Clinical depression can manifest itself in as many different ways as there are different sufferers, but a low, miserable, hopeless mood and/or an inability to find enjoyment in simple, pleasurable activities will have been present for two weeks or more in those suffering clinical depression. Where one or both of these symptoms are present, clinical depression will be the first consideration for a diagnosis, and further investigation will be made into other symptoms.
To feel confident that the patient is suffering from depression, and not another psychological condition, medical professionals will usually want to ascertain that some of the following symptoms are also present. These include emotional numbness or a sense of emptiness, a fixation with death – and not a fear of dying and feelings of guilt, shame, fear or anxiousness. Clinical depression can also manifest itself in insomnia or hypersomnia, an increase or decrease in appetite or weight, an inability to concentrate on a task, loss of energy and a difficulty in thinking or processing information.

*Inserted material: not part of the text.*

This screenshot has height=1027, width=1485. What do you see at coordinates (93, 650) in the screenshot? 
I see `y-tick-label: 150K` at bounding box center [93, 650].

We can expect depression to have different effects on different people, but there are numerous common symptoms that can alert loved ones to the suffering of a depressive family member or friend. Many depressives suffer self-loathing or lack of self-esteem, a sensitivity to light and sound and non-specific physical pains. Some may also experience an alteration in perception of time.
Depression in very young children is not so common, but where it does occur it is often difficult to diagnose. Parents concerned about their children may notice a loss of appetite; insomnia, hypersomnia or nightmares; sudden, extreme behaviour or emotional changes; or difficulties with thinking, remembering or processing new information.
It can be extremely difficult for people who have not suffered with depression themselves – or spent significant time with others who do suffer with the condition – to recognize the condition, and understand the severity of its impact. It is important for those with a depressed loved one – or those who believe they may have a depressed loved one – to familiarize themselves with the various symptoms of the condition.